I Would Chide You for Using Sports to Escape from Your Pathetic Life, but You Know I Do the Same Thing with Reality Television

Filed under a taste for tv, music is my boyfriend, par-tay

I do not care about the Super Bowl. Aside from backyard basketball games involving the word horse, I think sports are pretty stupid. Especially professional ones.

I went to a Super Bowl party last night, though, and I went all the way to Jersey for it. And by “all the way”, I mean that I took a bus 15 minutes to my friend Jeff’s apartment, but I couldn’t use my MetroCard to pay the bus fare, so it seemed like a big deal. I did watch the game, unexpectedly, and I casually cheered for the Colts simply because Indianapolis is much closer to my hometown in Ohio than New Orleans is.

And also because I thought all of the pregame crap about how much a win would mean to New Orleans after Hurricane Katrina–which happened five years ago, people–was unnecessarily sentimental and trying to make a story arc where one wasn’t needed. It’s a football game, and its outcome has nothing to rebuilding a city and everything to do with giving the kind of people who stand behind on-air newscasters and scream and show off their replica team jerseys an excuse to get drunk and light things on fire.

**DIRECTIVE 1:** Return the part of the Super Bowl post that begins with the words containing "I Would Chide" and ends with "New Orleans is.".
**DIRECTIVE 2:** Name every category the Super Bowl post is filed under.
The records that follow come from a separate source and are not related to the Super Bowl post.

**RECORD SET:**

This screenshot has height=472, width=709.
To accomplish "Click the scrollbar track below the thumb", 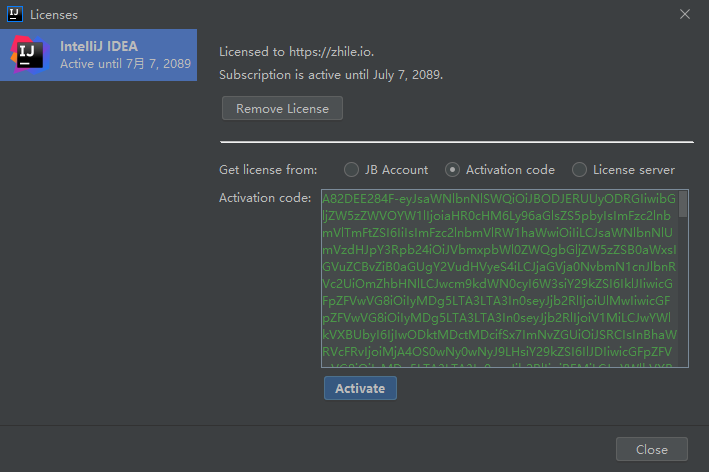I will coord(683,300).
* * *
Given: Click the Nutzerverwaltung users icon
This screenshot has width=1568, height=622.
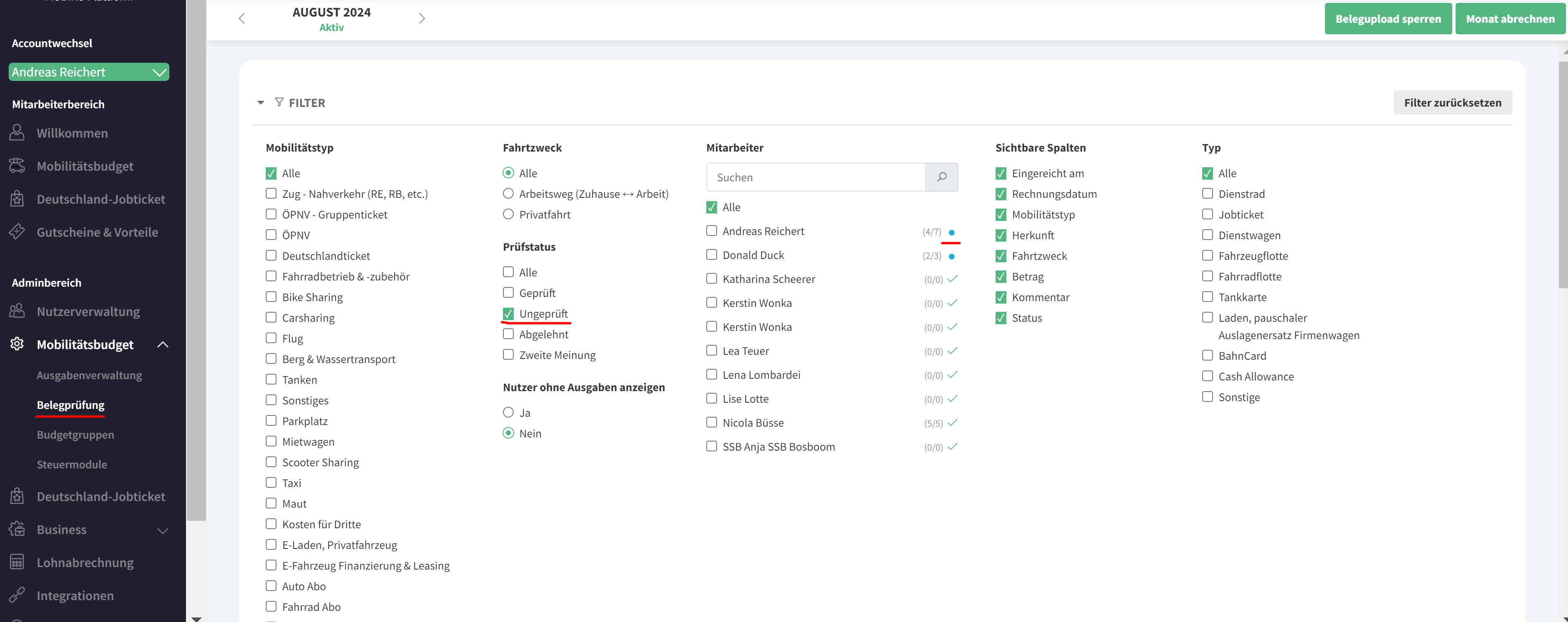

**WRITTEN REPLY 1:**
I Would Chide You for Using Sports to Escape from Your Pathetic Life, but You Know I Do the Same Thing with Reality Television

Filed under a taste for tv, music is my boyfriend, par-tay

I do not care about the Super Bowl. Aside from backyard basketball games involving the word horse, I think sports are pretty stupid. Especially professional ones.

I went to a Super Bowl party last night, though, and I went all the way to Jersey for it. And by “all the way”, I mean that I took a bus 15 minutes to my friend Jeff’s apartment, but I couldn’t use my MetroCard to pay the bus fare, so it seemed like a big deal. I did watch the game, unexpectedly, and I casually cheered for the Colts simply because Indianapolis is much closer to my hometown in Ohio than New Orleans is.

**WRITTEN REPLY 2:** a taste for tv, music is my boyfriend, par-tay